Emeğin Kurtuluşu, bu topraklarda işçi sınıfı ve emekçilerin on yıllardır kesintisiz olarak sürdürdüğü mücadelelerin, bu mücadelelerin yarattığı birikimin dolaysız bir ürünü olarak yayın hayatına başlıyor. Kaveller’den, Paşabahçeler’den, 15-16 Haziranlar’dan, Tarişler’den, 1 Mayıslar’dan, Bahar Eylemlerinden, Madenci direnişlerinden, Metal Fırtına’lardan, Greiflar’dan güç alan Emeğin Kurtuluşu, tüm bu birikimi daha ileriye taşımak iddiası ile yola çıkıyor.

2023 yılının ilk gününde ilk sayısını çıkarmış bulunan Emeğin Kurtuluşu’na, emeğin kurtuluşu mücadelesinde üstlendiği bu büyük sorumlulukta başarılar diliyoruz. İşçileri, emekçileri, kadınları, gençleri ve tüm ezilenleri Emeğin Kurtuluşu’na sahip çıkmaya çağırıyoruz.

***

“Bir zincir yitirenler bir dünya kazanacak!”

2023 işçi sınıfının kazandığı bir yıl olacak!

Emeğin Kurtuluşu gazetesinin ilk sayısı “Bir zincir yitirenler bir dünya kazanacak! 2023 işçi sınıfının kazandığı bir yıl olacak” manşeti ile yayınlandı.

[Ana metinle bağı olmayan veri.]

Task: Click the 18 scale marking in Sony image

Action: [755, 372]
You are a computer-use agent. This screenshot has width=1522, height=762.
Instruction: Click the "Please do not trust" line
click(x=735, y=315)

Gazetenin kapak yazısında 2022 yılında işçi sınıfı cephesinde yaşanan gelişmeler ve sınıfa dönük saldırılar ele alınıyor. Geçtiğimiz yıl yaşanan grev ve direnişlere işaret edilerek, işçi sınıfı saflarındaki mücadele arayışının devam ettiği vurgulanıyor.

Kapak yazısının sonunda 2023 yılında mücadeleyi büyütme çağrısı yapılarak şu ifadelere yer veriliyor:

“Karşı karşıya kaldığımız tüm saldırılara, onur kırıcı dayatmalara ‘dur’ demek, örgütlü birleşmiş bir sınıf olmakla mümkündür. Bu da bizi ayrıştırmak için kullandıkları her türlü oyuna karşı uyanık olmakla mümkündür. Bizleri bölüp ayrıştıran, birliğimizi zedeleyip zayıf düşüren yapay ayrımlara prim vermemek, sınıf kimliğimiz etrafında birleşmek gereklidir. Sınıfımızın mücadele deneyimleri ve birikimlerine yaslanarak 2023’ü sermaye sınıfı ve uşaklarının korkularını büyüttüğümüz bir yıla çevirebiliriz.”

“Emeğin Kurtuluşu’ndan” köşesinde yer alan “Çıkarken” başlıklı yazıyla ise işçi ve emekçiler selamlanıyor. Gazetenin temel misyonu ve görevleri tanımlanarak şunlar ifade ediliyor:

“Öncü işçilere emekçilere düşen en temel görevi, yani birleşik, siyasal bir sınıf hareketini örgütlemek görevini kendi cephemizden omuzlamak, bu yönde gösterilen diğer çabalara destek sunmak için yayın hayatına “Merhaba” diyoruz. Sömürü, baskı ve adaletsizlik üzerine kurulu bu düzenden tüm insanlığı ancak sınıfımızın kurtarabileceğine inanıyoruz. İşçileri, emekçileri, kadınları, gençleri bu davaya omuz vermeye çağırıyoruz.”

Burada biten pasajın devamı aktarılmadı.